■ EXERCISE PROMPT ■
Reproduce the first line of the entries that follow and each later line, word for word, ending with the one containing "Task: Open the 角撑板 tool".

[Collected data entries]
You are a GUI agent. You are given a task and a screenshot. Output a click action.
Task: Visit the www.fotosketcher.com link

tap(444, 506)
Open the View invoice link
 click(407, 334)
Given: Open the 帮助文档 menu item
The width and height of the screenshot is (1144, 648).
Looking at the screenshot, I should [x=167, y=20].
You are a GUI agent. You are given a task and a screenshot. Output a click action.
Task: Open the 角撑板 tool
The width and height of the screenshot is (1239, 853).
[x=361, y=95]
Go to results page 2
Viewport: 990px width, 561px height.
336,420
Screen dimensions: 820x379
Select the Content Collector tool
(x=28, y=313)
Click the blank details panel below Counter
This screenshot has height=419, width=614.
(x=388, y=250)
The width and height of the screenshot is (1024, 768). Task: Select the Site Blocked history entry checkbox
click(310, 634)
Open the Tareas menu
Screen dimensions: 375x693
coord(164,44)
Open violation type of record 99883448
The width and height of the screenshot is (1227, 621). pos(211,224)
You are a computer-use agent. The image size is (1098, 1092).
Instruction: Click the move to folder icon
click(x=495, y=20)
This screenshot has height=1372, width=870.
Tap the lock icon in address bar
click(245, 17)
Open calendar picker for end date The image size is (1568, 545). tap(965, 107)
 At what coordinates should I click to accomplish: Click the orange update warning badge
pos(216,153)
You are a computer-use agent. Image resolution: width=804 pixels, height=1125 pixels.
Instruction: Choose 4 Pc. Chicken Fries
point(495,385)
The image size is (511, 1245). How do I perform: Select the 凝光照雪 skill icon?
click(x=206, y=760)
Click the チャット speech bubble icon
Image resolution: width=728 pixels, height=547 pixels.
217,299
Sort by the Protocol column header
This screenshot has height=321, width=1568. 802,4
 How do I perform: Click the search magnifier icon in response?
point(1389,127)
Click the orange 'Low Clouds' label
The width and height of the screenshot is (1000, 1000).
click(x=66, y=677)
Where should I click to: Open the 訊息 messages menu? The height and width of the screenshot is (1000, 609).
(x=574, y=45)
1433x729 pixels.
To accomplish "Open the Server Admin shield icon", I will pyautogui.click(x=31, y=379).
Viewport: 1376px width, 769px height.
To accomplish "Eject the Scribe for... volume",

■ SOLUTION TO THIS EXERCISE ■
You are a GUI agent. You are given a task and a screenshot. Output a click action.
Task: Visit the www.fotosketcher.com link

tap(444, 506)
Open the View invoice link
 click(407, 334)
Given: Open the 帮助文档 menu item
The width and height of the screenshot is (1144, 648).
Looking at the screenshot, I should [x=167, y=20].
You are a GUI agent. You are given a task and a screenshot. Output a click action.
Task: Open the 角撑板 tool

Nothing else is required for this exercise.